## REQUIRED TASK
Output the entries below exactly as they appear, from the line that contains "This screenshot has height=630, width=1120." through the line that contains "(x=434, y=380)", and nothing else. Leave the pictures out.

## SOURCE MATERIAL
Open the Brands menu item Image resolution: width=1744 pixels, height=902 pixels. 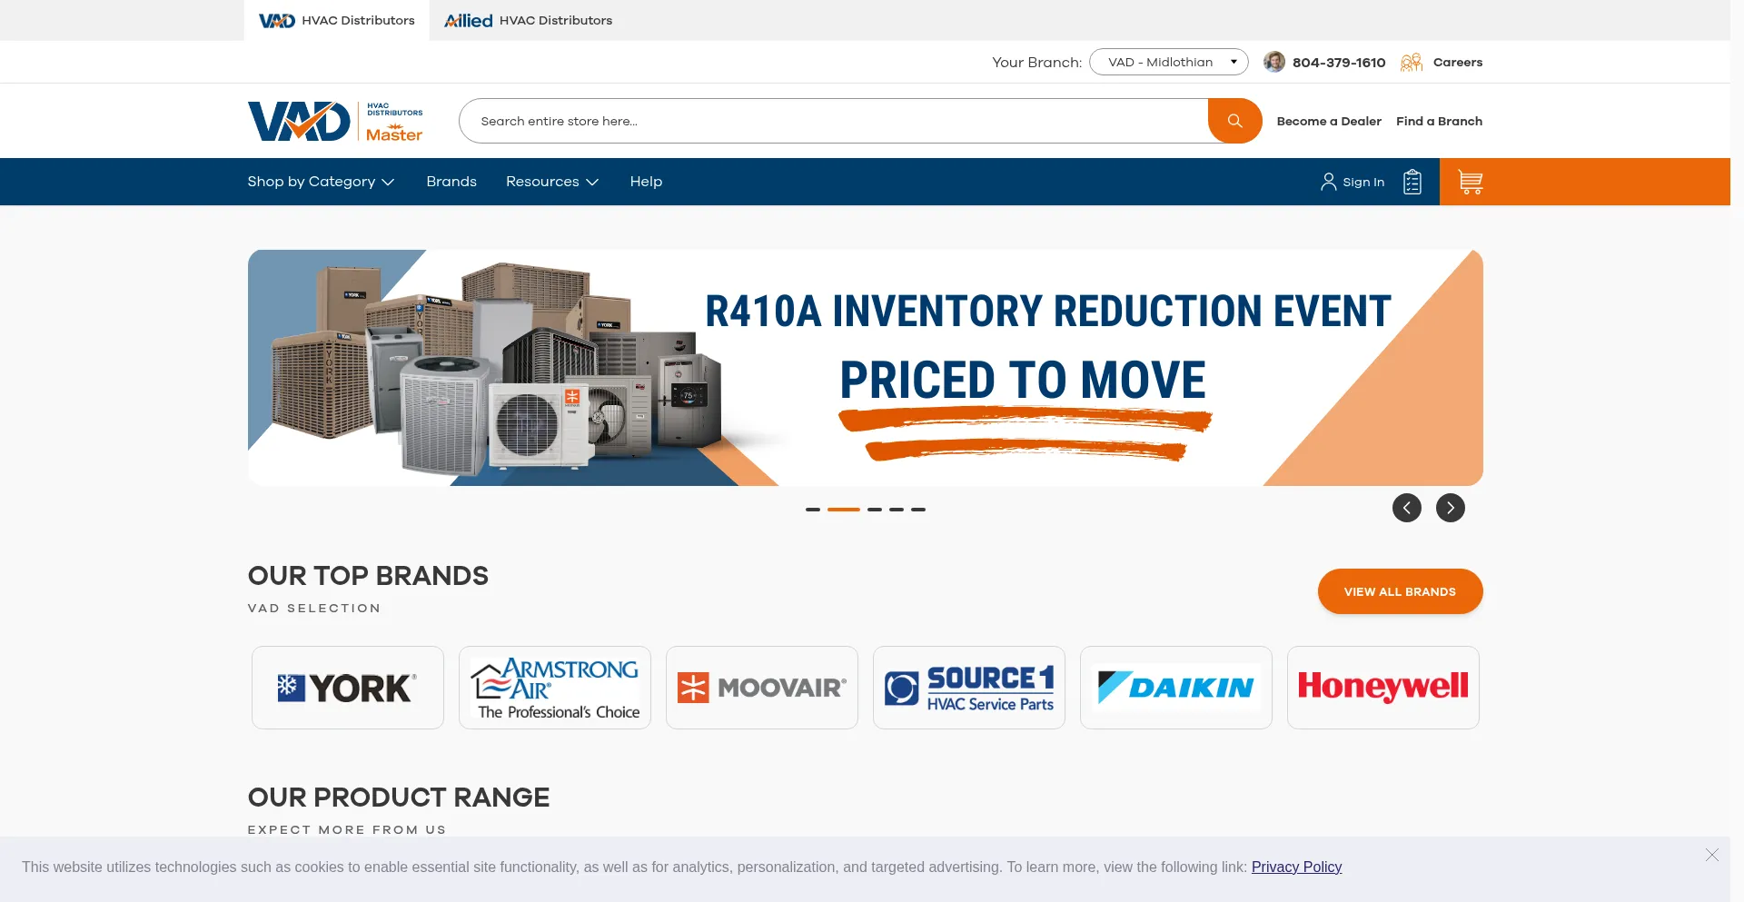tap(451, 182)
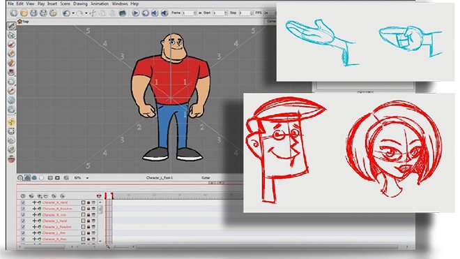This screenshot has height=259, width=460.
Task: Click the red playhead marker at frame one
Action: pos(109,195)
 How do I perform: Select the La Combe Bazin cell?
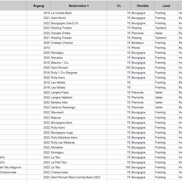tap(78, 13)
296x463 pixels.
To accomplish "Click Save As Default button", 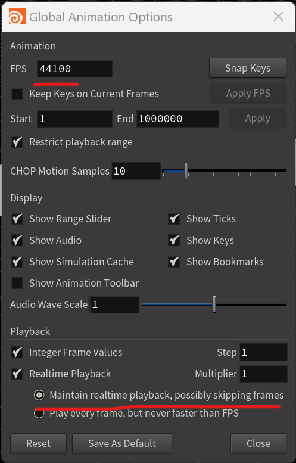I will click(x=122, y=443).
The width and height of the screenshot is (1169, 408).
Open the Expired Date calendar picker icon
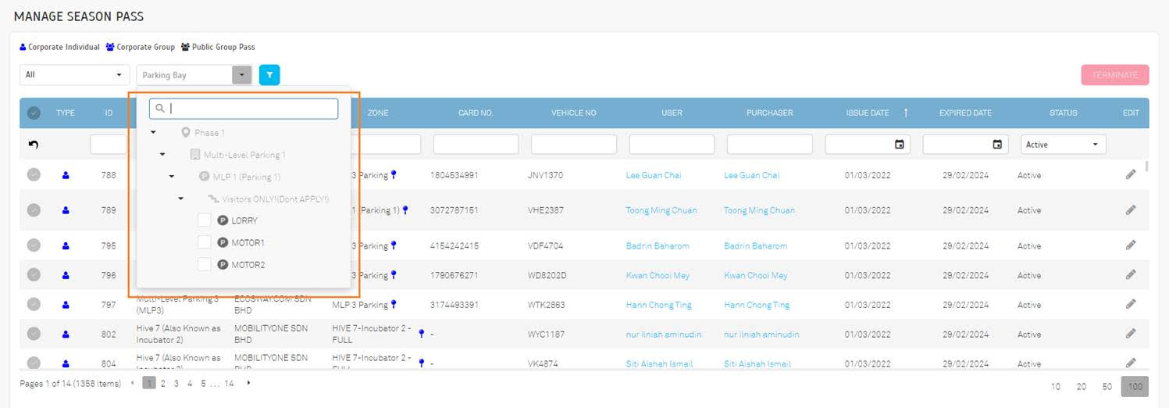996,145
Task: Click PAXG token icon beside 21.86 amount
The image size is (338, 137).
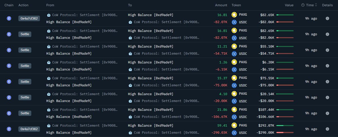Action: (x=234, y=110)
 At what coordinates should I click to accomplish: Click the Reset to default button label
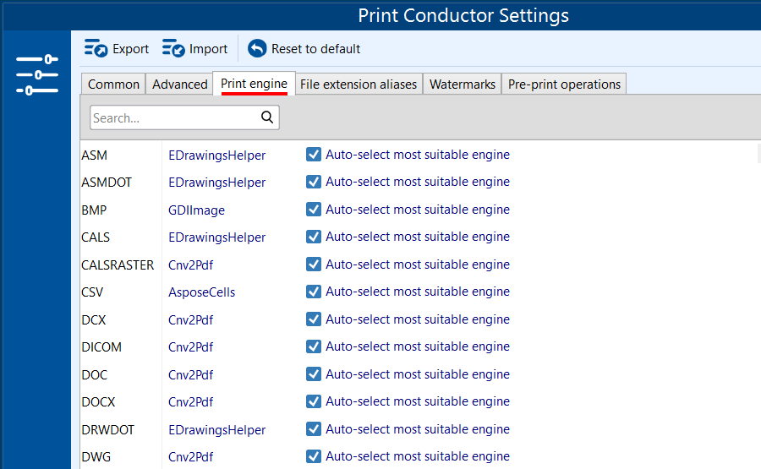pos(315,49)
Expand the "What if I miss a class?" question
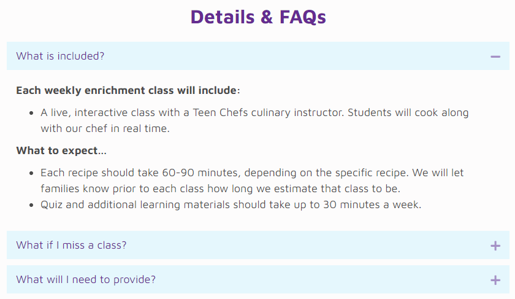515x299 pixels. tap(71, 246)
...
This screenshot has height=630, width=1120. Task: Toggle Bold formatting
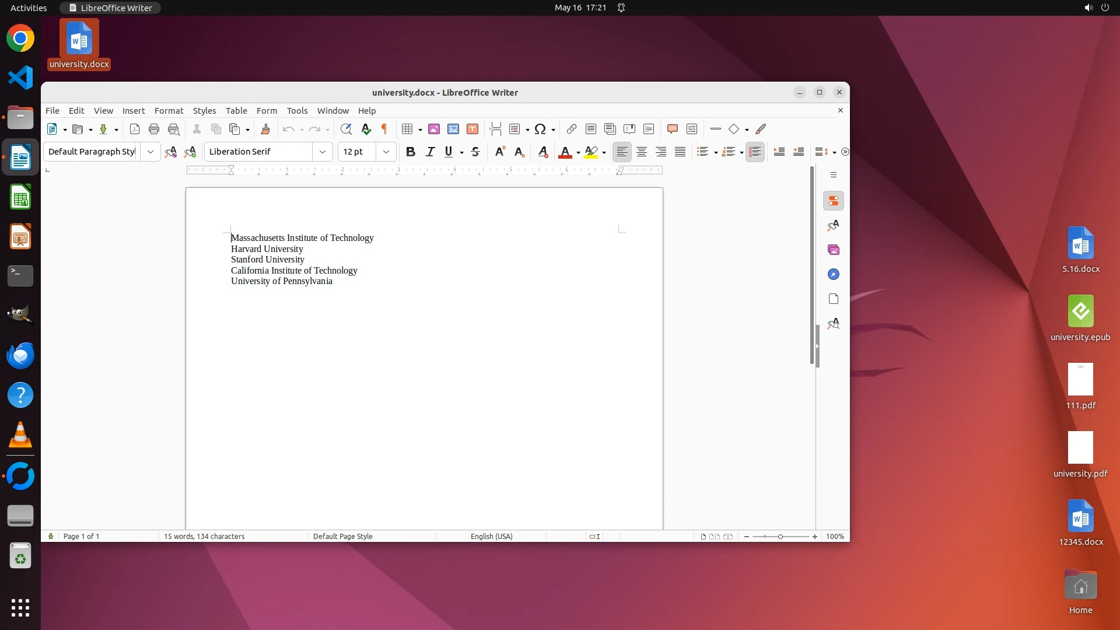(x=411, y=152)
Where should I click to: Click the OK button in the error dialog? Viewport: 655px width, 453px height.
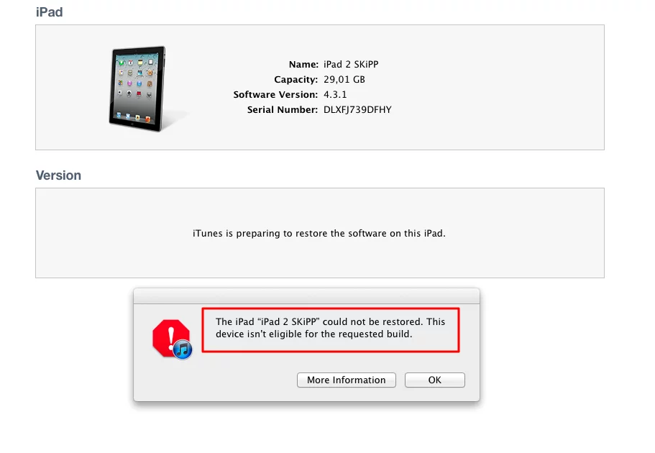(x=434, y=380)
==
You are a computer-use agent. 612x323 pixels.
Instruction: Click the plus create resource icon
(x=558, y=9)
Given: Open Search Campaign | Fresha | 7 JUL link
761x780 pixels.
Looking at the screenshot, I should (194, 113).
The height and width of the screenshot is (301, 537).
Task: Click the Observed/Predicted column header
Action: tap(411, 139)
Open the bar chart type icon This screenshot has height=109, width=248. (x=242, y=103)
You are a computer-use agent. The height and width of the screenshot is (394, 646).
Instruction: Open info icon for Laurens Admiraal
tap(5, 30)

## SOLVED EXERCISE
This screenshot has height=630, width=1120. Task: Toggle Bold formatting
(x=411, y=152)
Where should I click to: Click the OK button in the error dialog? Viewport: 655px width, 453px height.
(x=434, y=380)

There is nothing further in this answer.